I am creating an iOS app to track attendance. Each attendance entry is stored in an object which has a status attribute (e.g. present, absent) and an NSDate
attribute called date
which denotes the day which that attendance record was taken. When I select a particular date (using a UIDatePickerView
or alike) I want all the attendance records (objects) for that date to appear in a table view.
While this sounds simple in principle, I am running into an issue relating to timezones. I am aware that NSDate
s are stored independent of timezones (i.e. they are stored relative to UTC/GMT +0000). This means that if I am in Sydney and take attendance on, for example, Sunday 4 November 2012 because the date is stored as timezone independent, if I take my iPhone/iPad to a different time zone (such as San Francisco) all the attendance records would shift one day back, in this case to Saturday 3 November 2012, because that was the moment in time when the attendance was taken in San Francisco local time (which was actually the next day, in Sydney local time).

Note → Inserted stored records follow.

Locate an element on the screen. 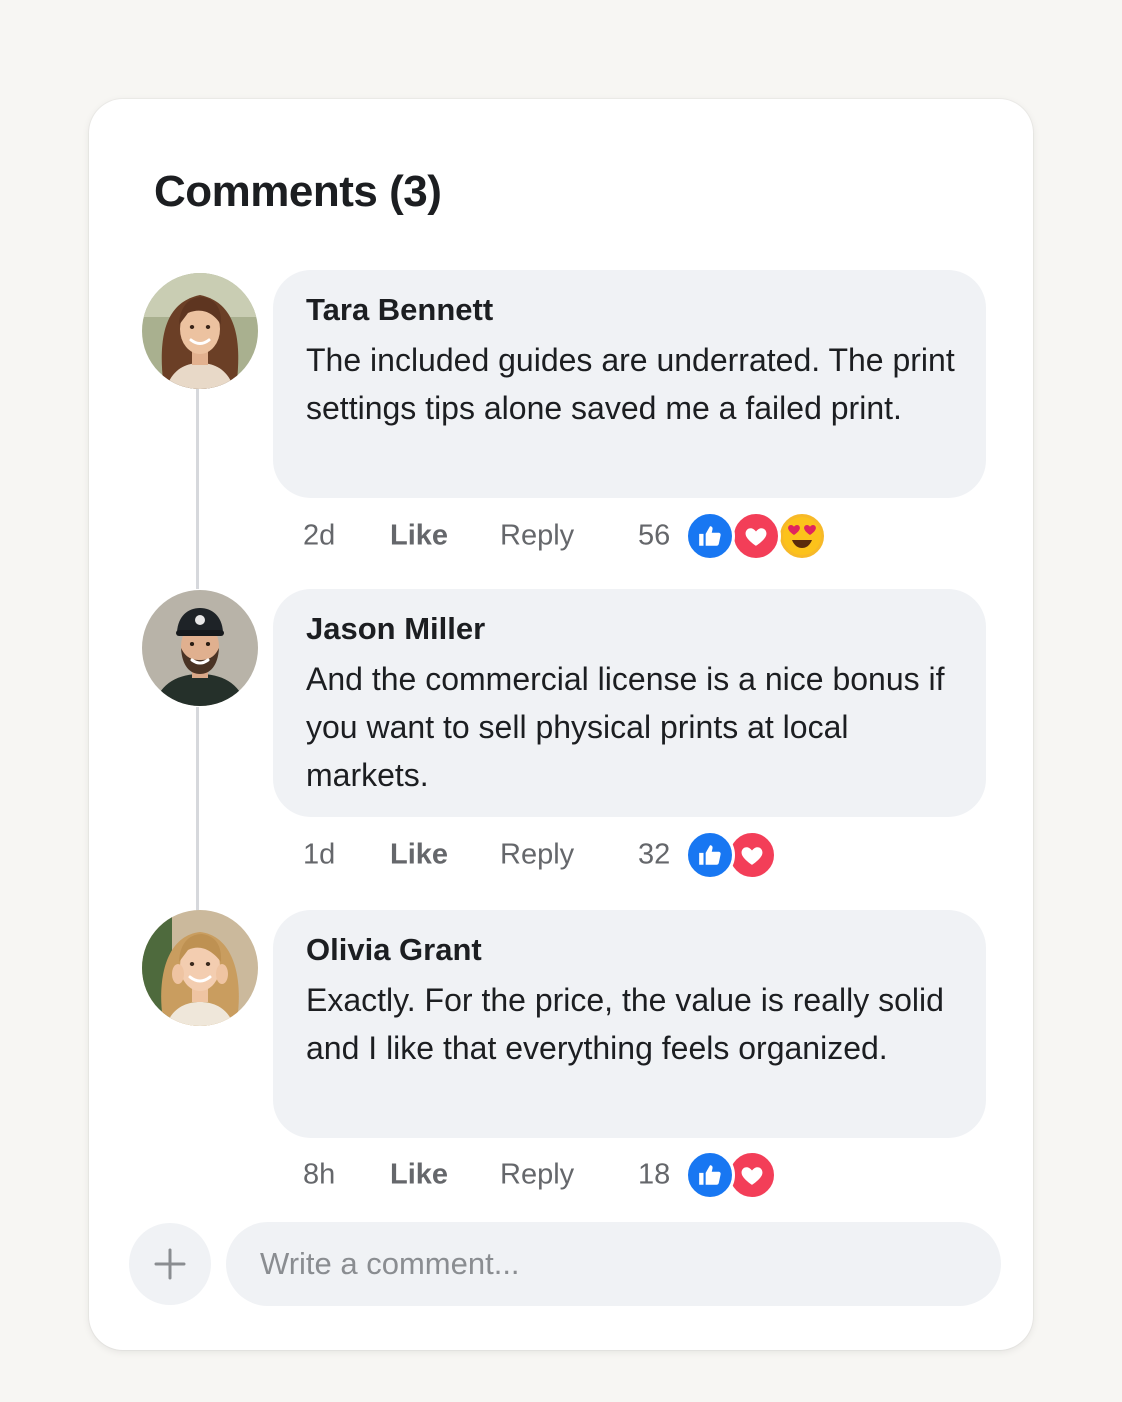 The image size is (1122, 1402). comment-timestamp: 8h is located at coordinates (319, 1176).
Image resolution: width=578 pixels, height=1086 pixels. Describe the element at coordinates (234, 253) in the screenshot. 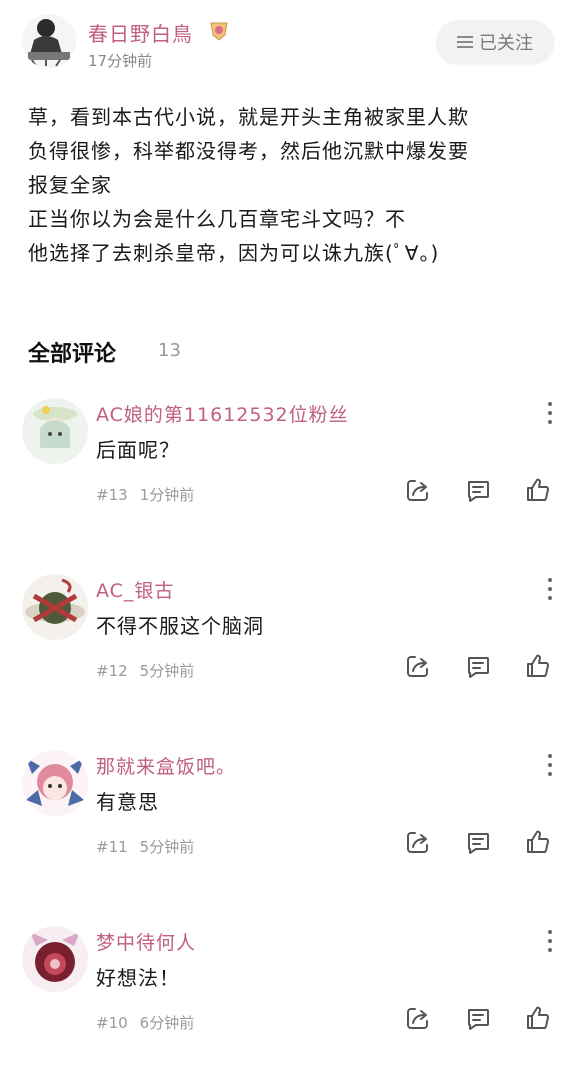

I see `post-line: 他选择了去刺杀皇帝，因为可以诛九族(ﾟ∀。)` at that location.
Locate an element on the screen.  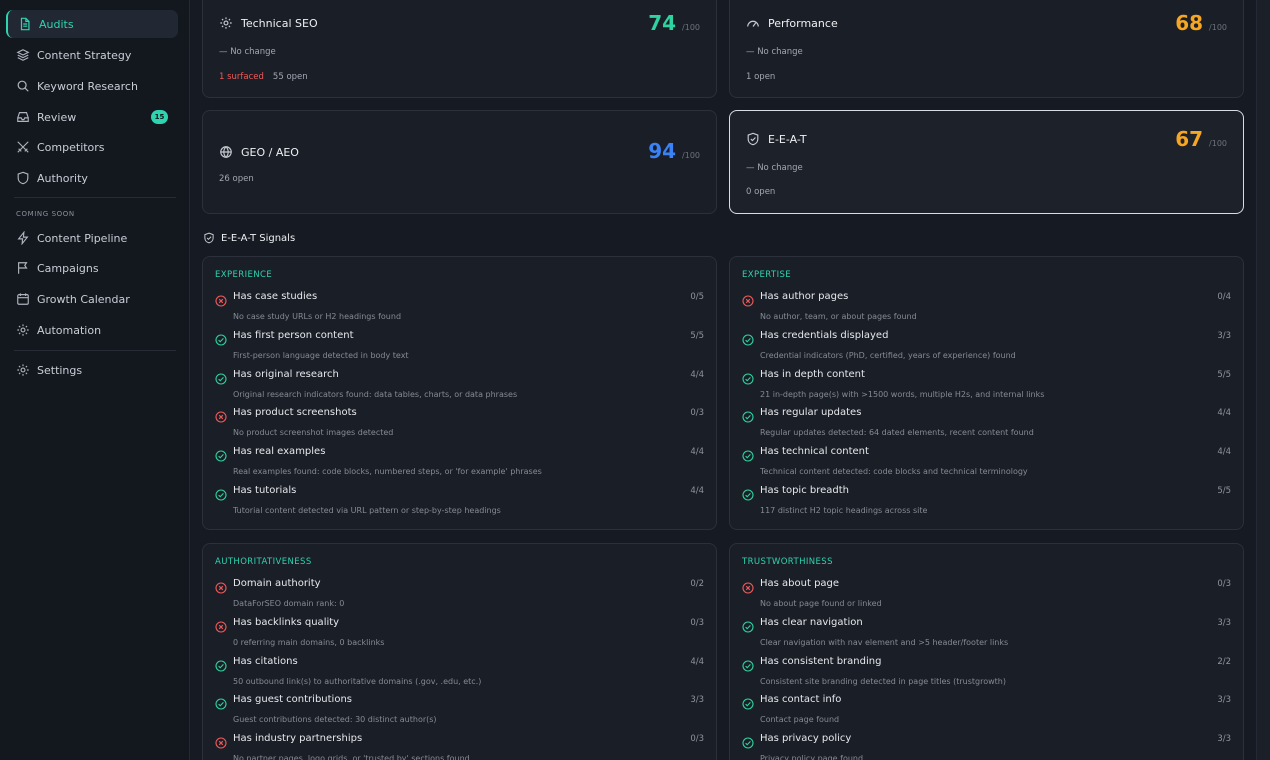
signal-score: 0/4 is located at coordinates (1224, 297).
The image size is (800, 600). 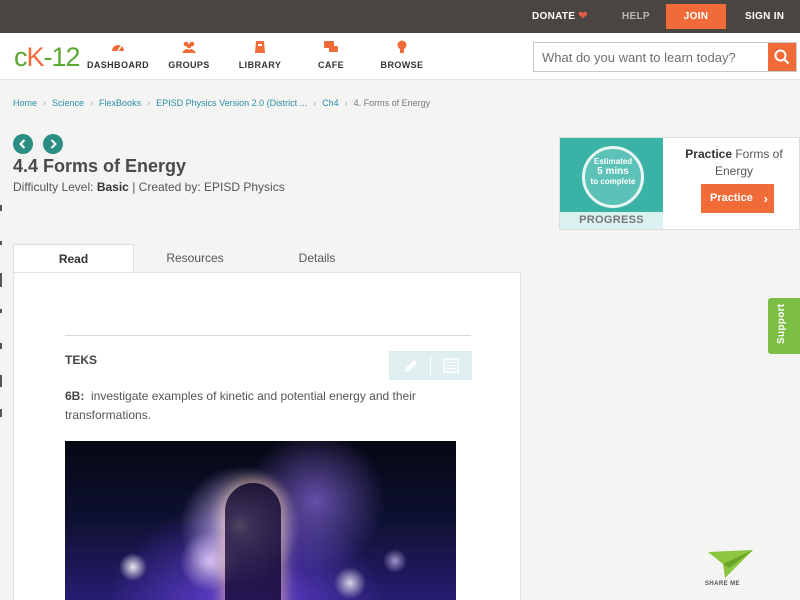 What do you see at coordinates (208, 187) in the screenshot?
I see `created-by: | Created by: EPISD Physics` at bounding box center [208, 187].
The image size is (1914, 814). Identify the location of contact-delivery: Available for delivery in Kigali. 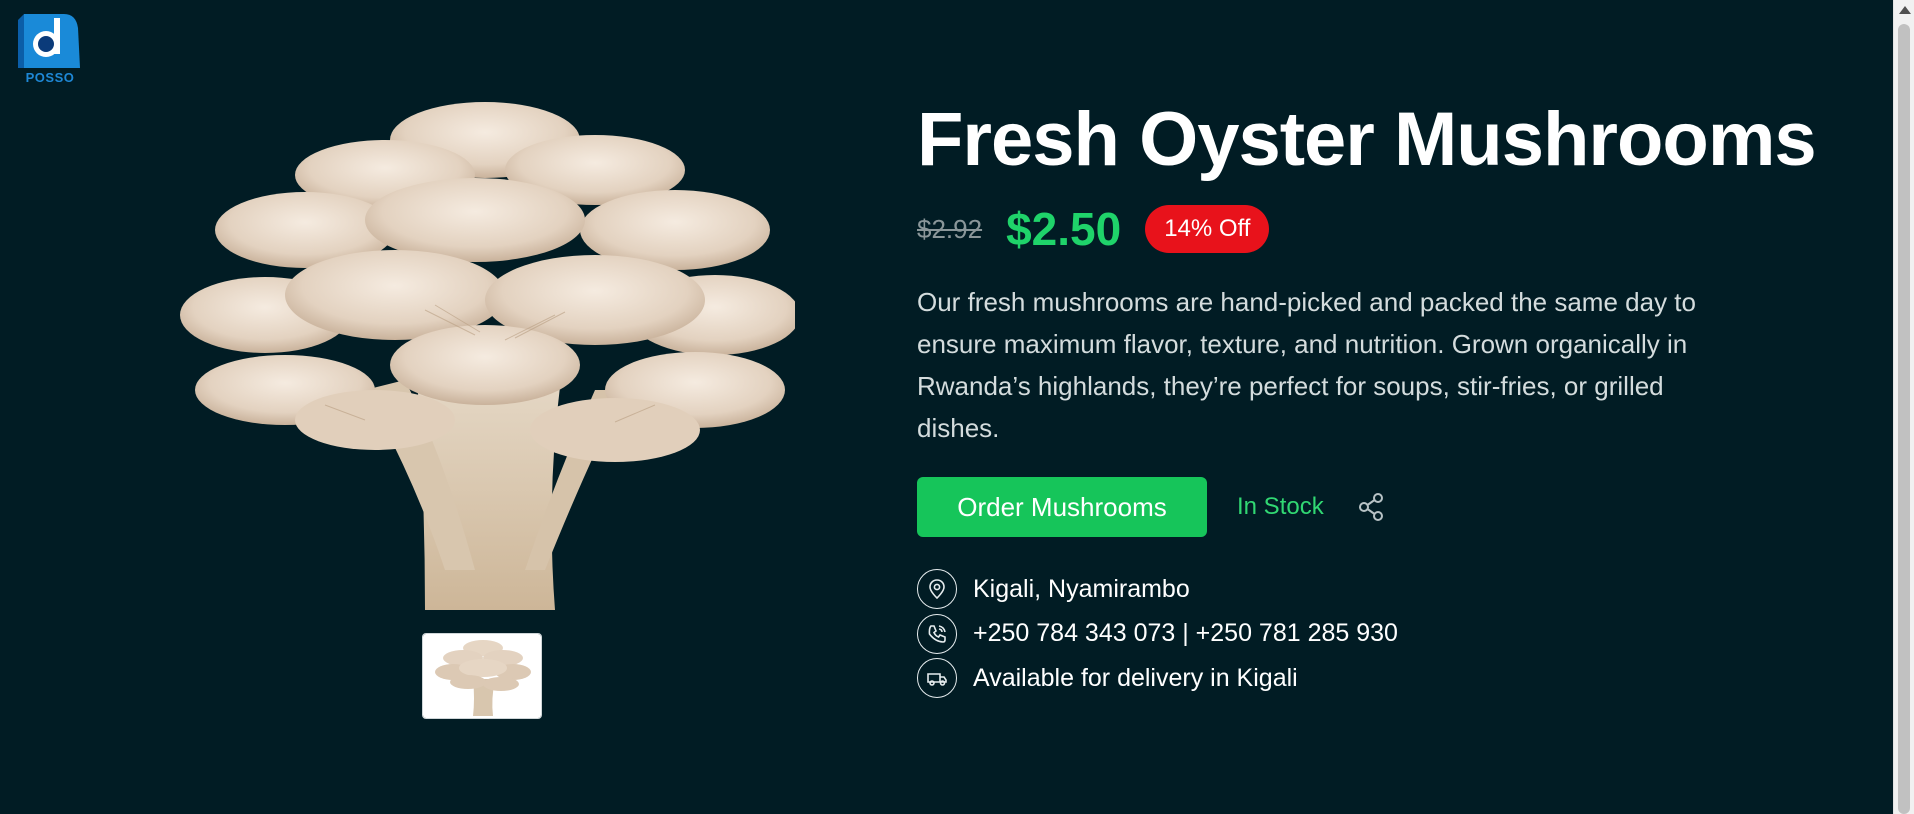
(1332, 678).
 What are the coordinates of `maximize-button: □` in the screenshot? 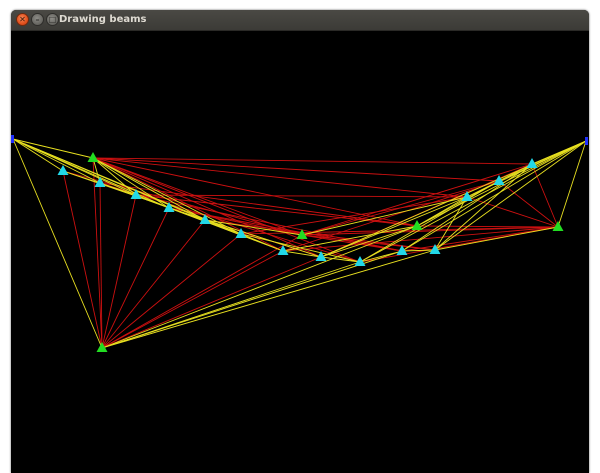 It's located at (52, 20).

I don't want this to happen - I want the date to be absolute. In other words, if the attendance is taken on Sunday 4 November 2012 then it needs to stay on that date, no matter where in the world (and whichever timezone) I may go. As you can see, this is quite in contrast to, say, a calendar application where it is desirable for the timing of appointments to change depending on the timezone.
Any suggestions on a better way to approach this problem would be appreciated. Please keep in mind that I am selecting the date to display using a UIDatePickerView
which returns the current NSDate
in the timezone independent format, so I also need a way to do an easy comparison (preferably in an NSPredicate
since the attendance objects are stored in Core Data) to get all the attendance objects for that particular day.